- **What needs to be done**:
From the records below, transcribe exactly the lines that begin at the line with "You are a computer-use agent." and end at the line with "Instruction: Click the Add to cart button", both included.
++++ Input for this task
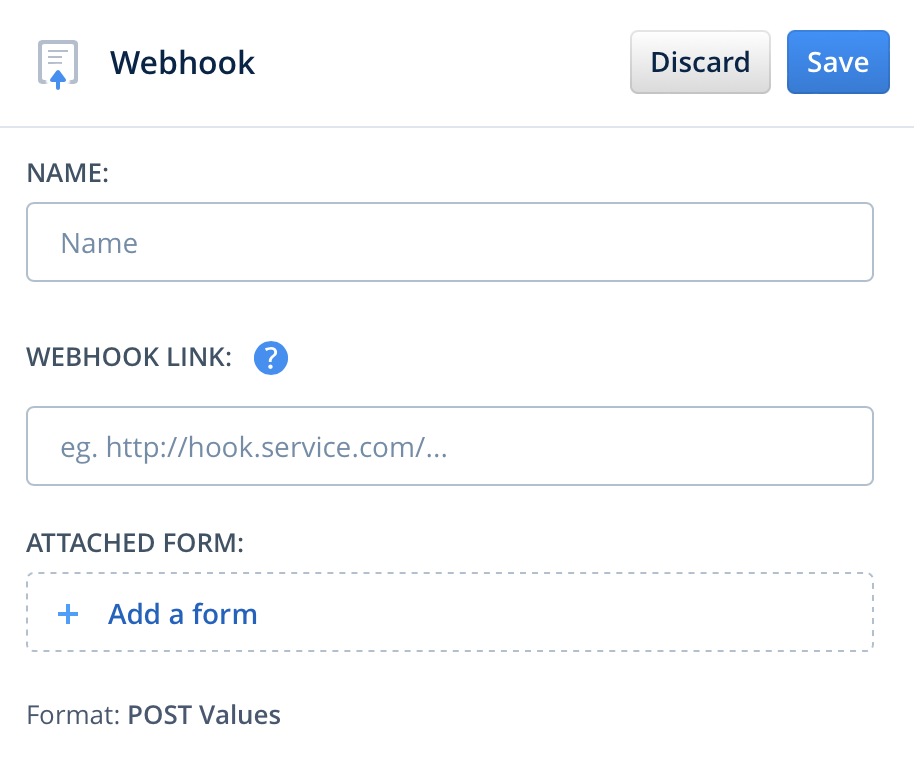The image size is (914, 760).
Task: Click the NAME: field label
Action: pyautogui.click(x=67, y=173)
++++++++
++++ Input for this task
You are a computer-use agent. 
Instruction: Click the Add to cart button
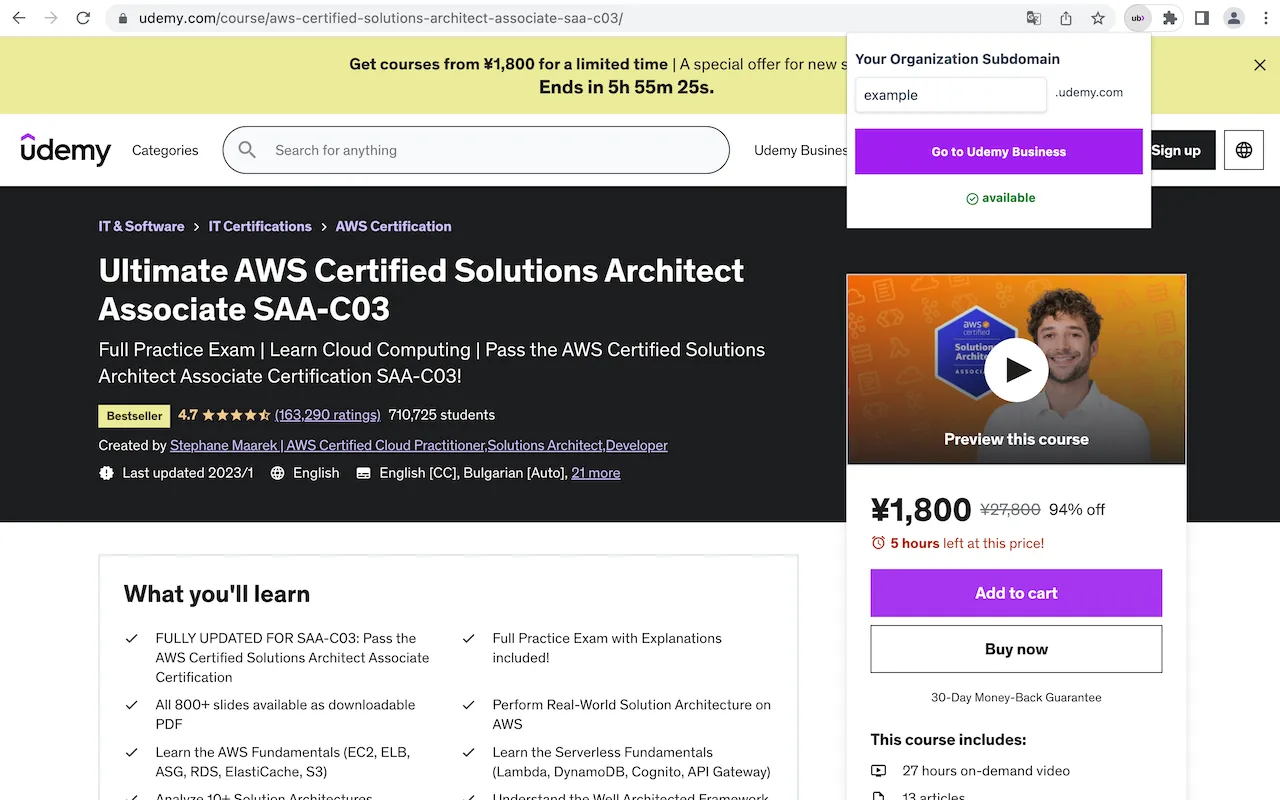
++++++++
- **Output for this task**:
You are a computer-use agent. 
Instruction: Click the Add to cart button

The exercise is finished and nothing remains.